INPUT DATA:
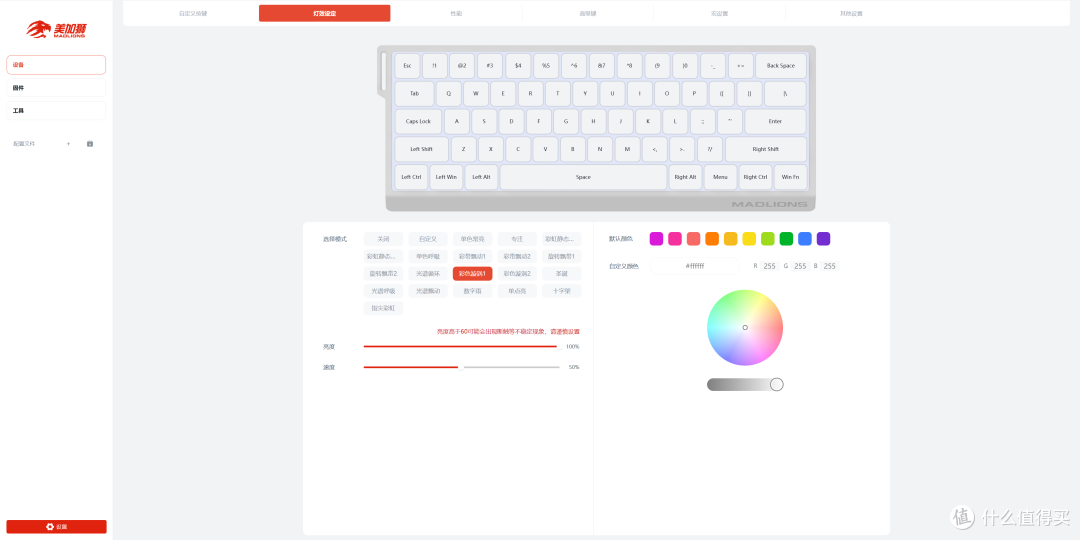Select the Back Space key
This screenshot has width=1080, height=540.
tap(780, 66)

* * *

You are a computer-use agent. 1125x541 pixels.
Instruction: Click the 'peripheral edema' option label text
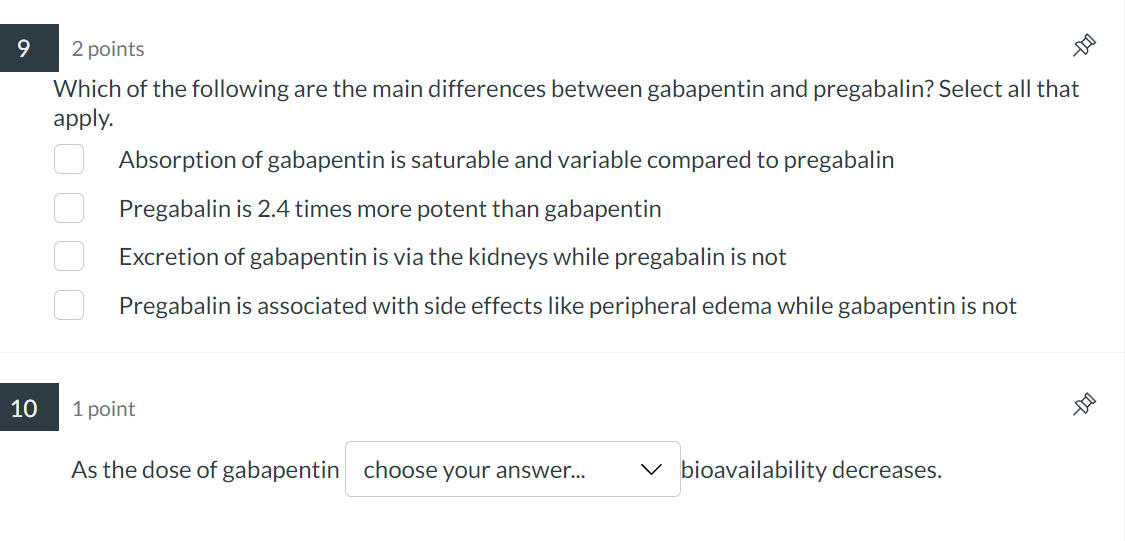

---

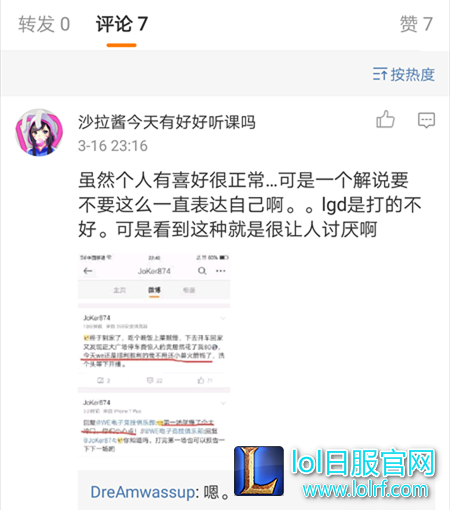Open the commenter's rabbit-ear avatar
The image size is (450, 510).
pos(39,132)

ASSIGNED TASK: The entries above hold a line with "You are a computer-use" and a later line with "Instruction: Click the". Write out exactly those lines and all lines between, nothing more.

TASK SOLUTION:
You are a computer-use agent. 1125x541 pixels.
Instruction: Click the 'peripheral edema' option label text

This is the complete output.